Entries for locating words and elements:
* Start *

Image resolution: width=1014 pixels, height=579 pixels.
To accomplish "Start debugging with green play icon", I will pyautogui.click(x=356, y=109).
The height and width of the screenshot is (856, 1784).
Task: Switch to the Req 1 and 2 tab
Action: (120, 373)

* End *

# SET TASK
Return the lines of the records above, copying them exactly.

# EXERCISE RESULT
Image resolution: width=1014 pixels, height=579 pixels.
To accomplish "Start debugging with green play icon", I will pyautogui.click(x=356, y=109).
The height and width of the screenshot is (856, 1784).
Task: Switch to the Req 1 and 2 tab
Action: (120, 373)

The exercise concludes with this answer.